┏━━

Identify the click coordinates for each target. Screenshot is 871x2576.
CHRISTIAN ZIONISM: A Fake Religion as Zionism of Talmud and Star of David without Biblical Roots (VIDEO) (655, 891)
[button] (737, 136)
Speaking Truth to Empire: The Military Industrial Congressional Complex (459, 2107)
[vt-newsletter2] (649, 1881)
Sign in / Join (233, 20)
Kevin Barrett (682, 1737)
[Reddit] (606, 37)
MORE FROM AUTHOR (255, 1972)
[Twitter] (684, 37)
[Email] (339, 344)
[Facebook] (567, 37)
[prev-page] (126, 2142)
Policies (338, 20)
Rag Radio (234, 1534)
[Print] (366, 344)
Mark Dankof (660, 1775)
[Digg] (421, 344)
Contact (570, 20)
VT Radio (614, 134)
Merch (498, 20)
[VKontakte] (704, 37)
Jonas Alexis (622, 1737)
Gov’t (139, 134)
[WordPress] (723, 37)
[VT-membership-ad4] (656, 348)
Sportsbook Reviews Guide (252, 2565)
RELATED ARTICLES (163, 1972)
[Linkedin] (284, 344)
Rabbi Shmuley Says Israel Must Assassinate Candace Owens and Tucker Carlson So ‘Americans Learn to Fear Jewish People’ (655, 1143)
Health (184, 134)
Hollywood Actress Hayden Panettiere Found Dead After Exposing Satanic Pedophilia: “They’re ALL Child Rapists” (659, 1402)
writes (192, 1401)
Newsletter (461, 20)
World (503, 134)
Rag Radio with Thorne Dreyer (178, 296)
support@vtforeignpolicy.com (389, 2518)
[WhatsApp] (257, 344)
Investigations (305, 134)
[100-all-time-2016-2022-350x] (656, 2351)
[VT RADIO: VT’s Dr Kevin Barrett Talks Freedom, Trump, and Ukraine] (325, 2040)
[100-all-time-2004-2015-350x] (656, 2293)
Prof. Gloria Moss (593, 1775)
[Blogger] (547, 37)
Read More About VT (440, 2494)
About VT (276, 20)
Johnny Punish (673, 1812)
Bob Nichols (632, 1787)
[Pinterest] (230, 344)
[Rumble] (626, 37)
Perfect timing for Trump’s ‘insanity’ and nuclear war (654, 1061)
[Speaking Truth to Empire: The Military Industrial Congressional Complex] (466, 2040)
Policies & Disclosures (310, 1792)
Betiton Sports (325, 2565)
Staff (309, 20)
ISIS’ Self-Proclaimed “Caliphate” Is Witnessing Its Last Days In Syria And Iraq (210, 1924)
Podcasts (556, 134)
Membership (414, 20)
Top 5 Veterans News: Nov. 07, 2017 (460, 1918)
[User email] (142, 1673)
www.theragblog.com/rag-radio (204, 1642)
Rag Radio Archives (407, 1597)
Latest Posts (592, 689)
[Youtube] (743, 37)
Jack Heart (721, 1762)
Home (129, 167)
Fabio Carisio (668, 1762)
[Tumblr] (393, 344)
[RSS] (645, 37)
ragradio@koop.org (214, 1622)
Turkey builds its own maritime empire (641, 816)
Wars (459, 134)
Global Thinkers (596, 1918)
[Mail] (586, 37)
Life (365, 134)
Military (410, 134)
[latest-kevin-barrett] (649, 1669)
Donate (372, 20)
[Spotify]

┗━━

Using the data above, reproduce exactly the lines from the line that contains "[VT RADIO: VT’s" through the line that contains "Global Thinkers (596, 1918)", including both.

◆ TASK OUTPUT
[VT RADIO: VT’s Dr Kevin Barrett Talks Freedom, Trump, and Ukraine] (325, 2040)
[100-all-time-2004-2015-350x] (656, 2293)
Prof. Gloria Moss (593, 1775)
[Blogger] (547, 37)
Read More About VT (440, 2494)
About VT (276, 20)
Johnny Punish (673, 1812)
Bob Nichols (632, 1787)
[Pinterest] (230, 344)
[Rumble] (626, 37)
Perfect timing for Trump’s ‘insanity’ and nuclear war (654, 1061)
[Speaking Truth to Empire: The Military Industrial Congressional Complex] (466, 2040)
Policies & Disclosures (310, 1792)
Betiton Sports (325, 2565)
Staff (309, 20)
ISIS’ Self-Proclaimed “Caliphate” Is Witnessing Its Last Days In Syria And Iraq (210, 1924)
Podcasts (556, 134)
Membership (414, 20)
Top 5 Veterans News: Nov. 07, 2017 (460, 1918)
[User email] (142, 1673)
www.theragblog.com/rag-radio (204, 1642)
Rag Radio Archives (407, 1597)
Latest Posts (592, 689)
[Youtube] (743, 37)
Jack Heart (721, 1762)
Home (129, 167)
Fabio Carisio (668, 1762)
[Tumblr] (393, 344)
[RSS] (645, 37)
ragradio@koop.org (214, 1622)
Turkey builds its own maritime empire (641, 816)
Wars (459, 134)
Global Thinkers (596, 1918)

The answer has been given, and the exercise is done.